(Stored data)
——

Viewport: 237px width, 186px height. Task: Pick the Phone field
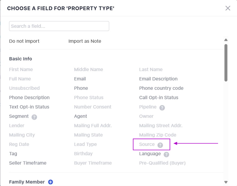point(81,88)

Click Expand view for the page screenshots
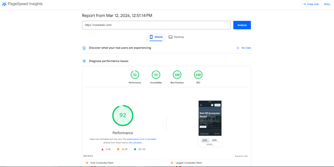tap(241, 156)
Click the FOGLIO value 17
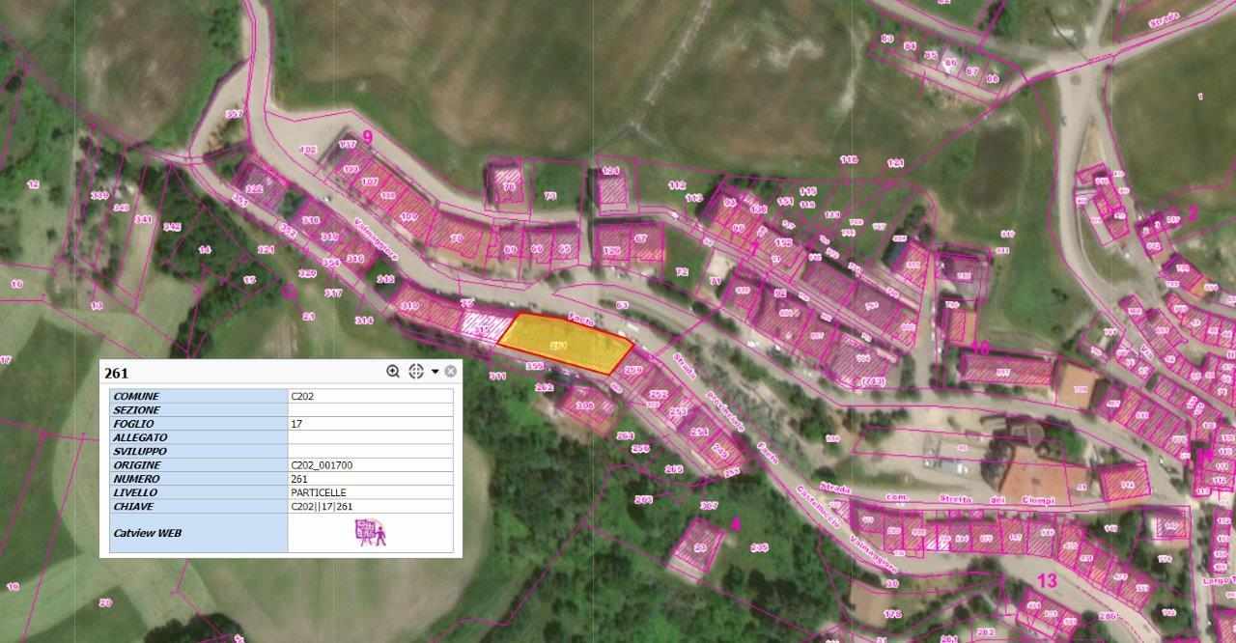Screen dimensions: 1236x643 coord(370,424)
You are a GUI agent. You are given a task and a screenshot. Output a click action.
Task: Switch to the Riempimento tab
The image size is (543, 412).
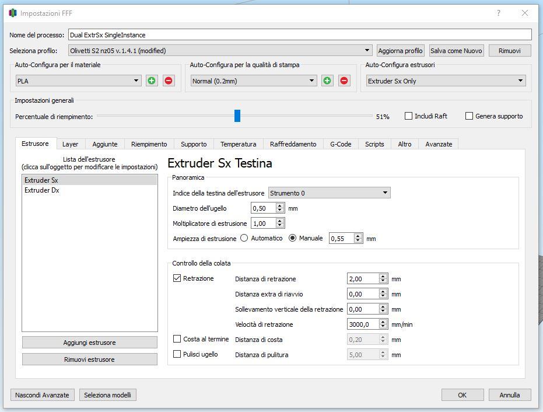(x=149, y=144)
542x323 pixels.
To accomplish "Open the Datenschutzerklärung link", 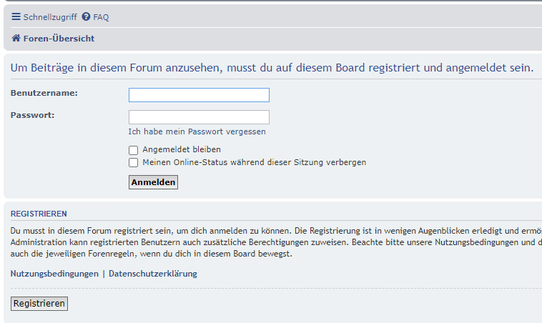I will pos(152,274).
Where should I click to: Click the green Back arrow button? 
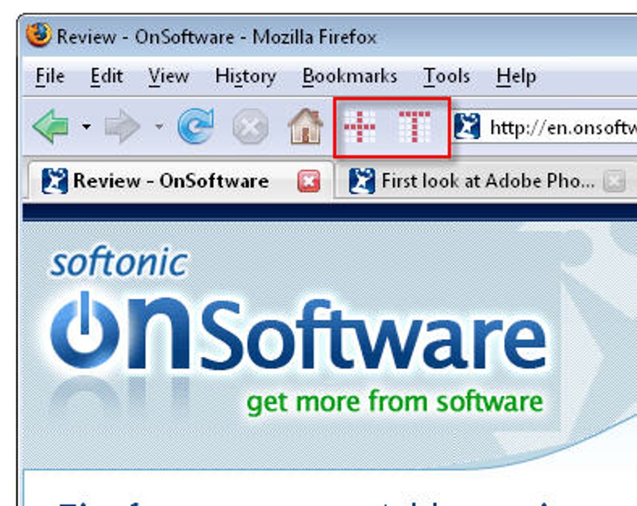[51, 126]
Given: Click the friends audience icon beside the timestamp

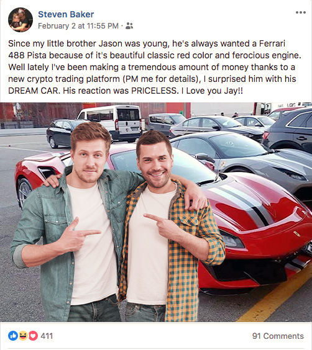Looking at the screenshot, I should click(x=129, y=26).
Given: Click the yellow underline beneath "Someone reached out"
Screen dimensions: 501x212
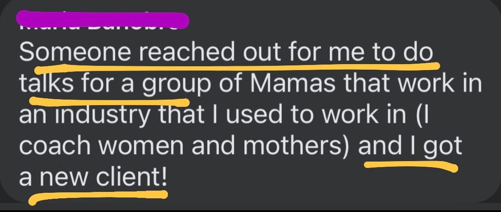Looking at the screenshot, I should pos(236,67).
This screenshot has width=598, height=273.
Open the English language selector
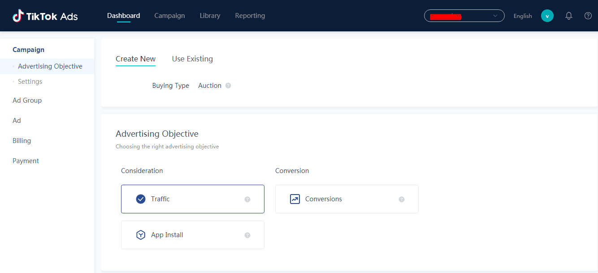(523, 16)
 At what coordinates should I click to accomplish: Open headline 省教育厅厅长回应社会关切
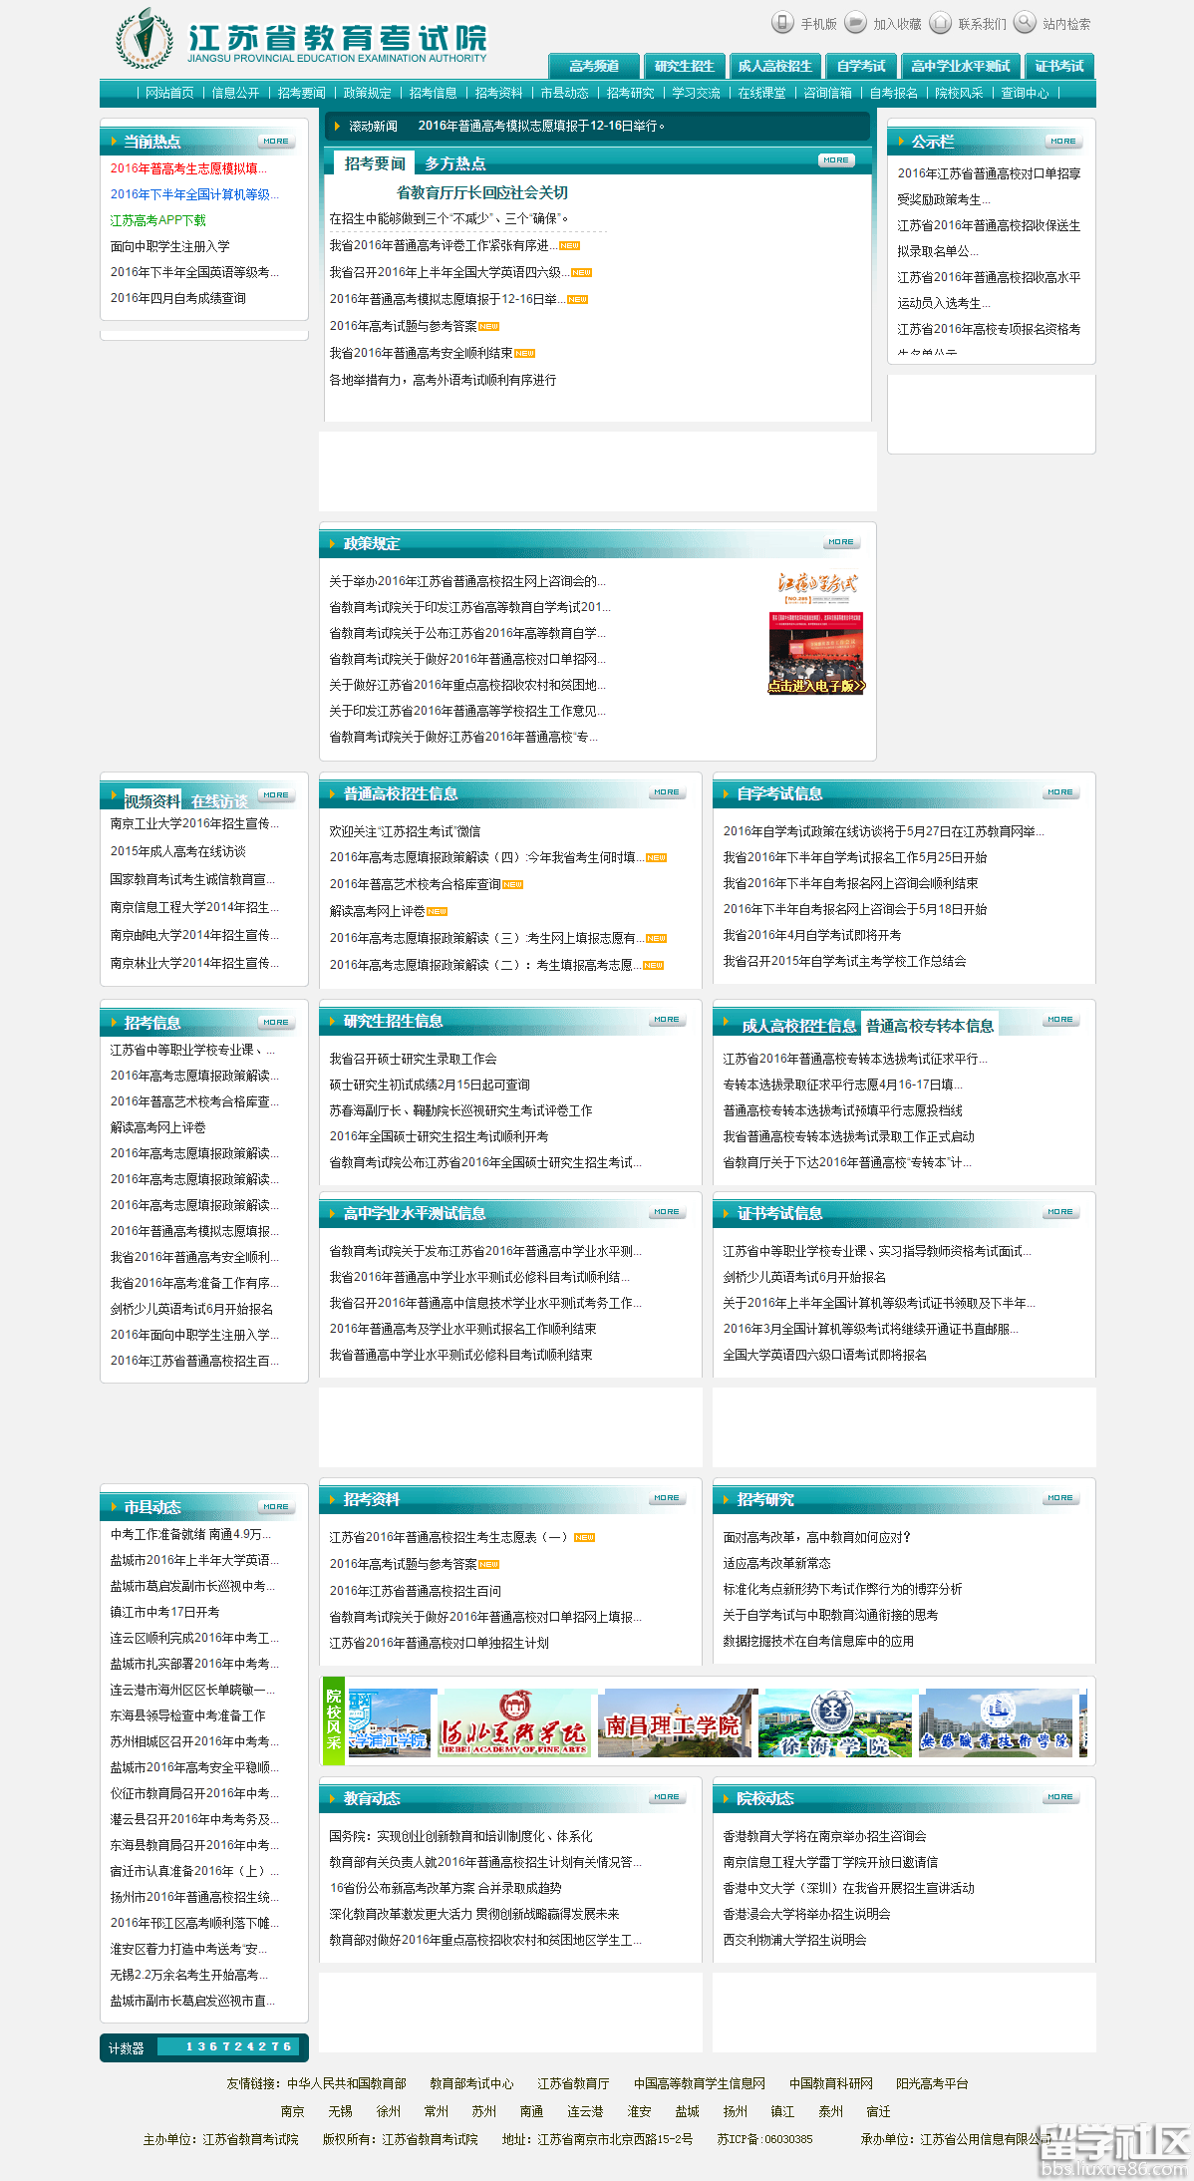482,192
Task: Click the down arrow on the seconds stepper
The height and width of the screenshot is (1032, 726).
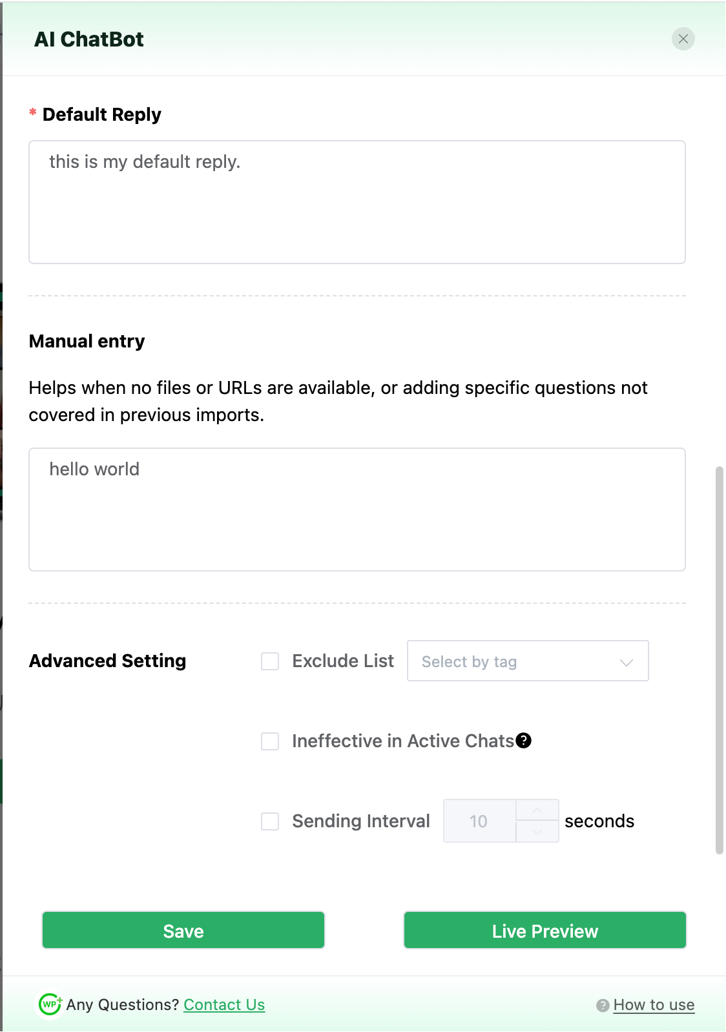Action: tap(536, 832)
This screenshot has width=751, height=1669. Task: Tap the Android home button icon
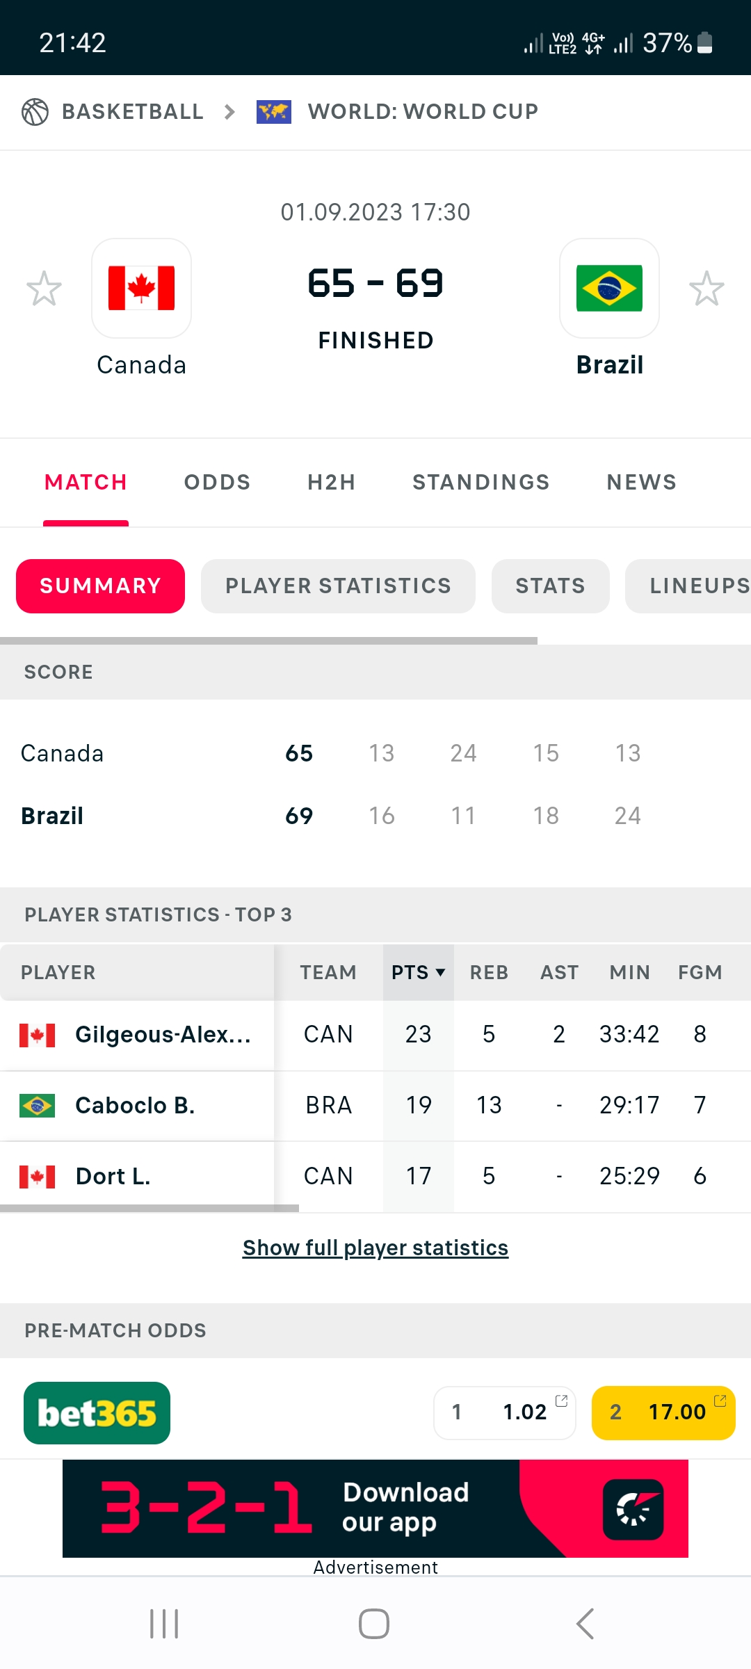(374, 1624)
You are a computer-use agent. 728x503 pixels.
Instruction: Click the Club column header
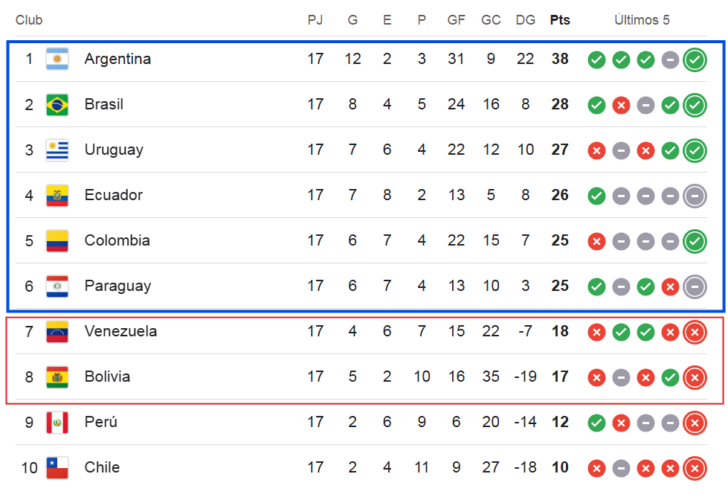coord(29,20)
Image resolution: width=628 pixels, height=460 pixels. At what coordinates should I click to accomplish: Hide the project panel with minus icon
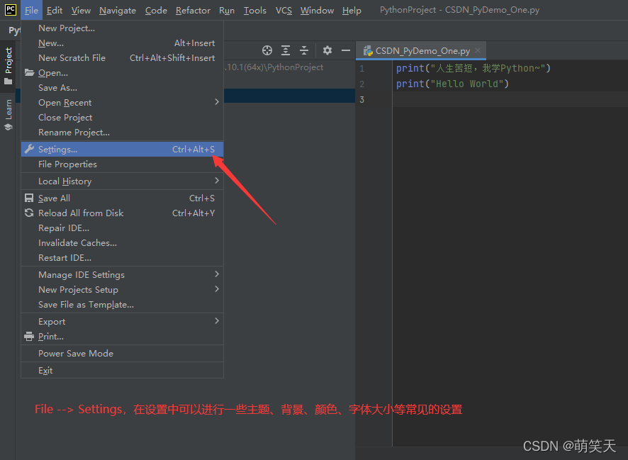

——

What to work on
Return nothing except the lines from the one containing "At what coordinates should I click to accomplish: Open" through the final line of the data, copied exactly. Leave out all pictures.

Response to the exercise
 At what coordinates should I click to accomplish: Open headline 省教育厅厅长回应社会关切
482,192
Task: Click the down arrow on the seconds stepper
The height and width of the screenshot is (1032, 726).
Action: tap(536, 832)
This screenshot has width=751, height=1669. Task: Tap the Android home button icon
(374, 1624)
You are a computer-use agent. 728x503 pixels.
Instruction: Click the Club column header
coord(29,20)
Image resolution: width=628 pixels, height=460 pixels. At what coordinates should I click to accomplish: Hide the project panel with minus icon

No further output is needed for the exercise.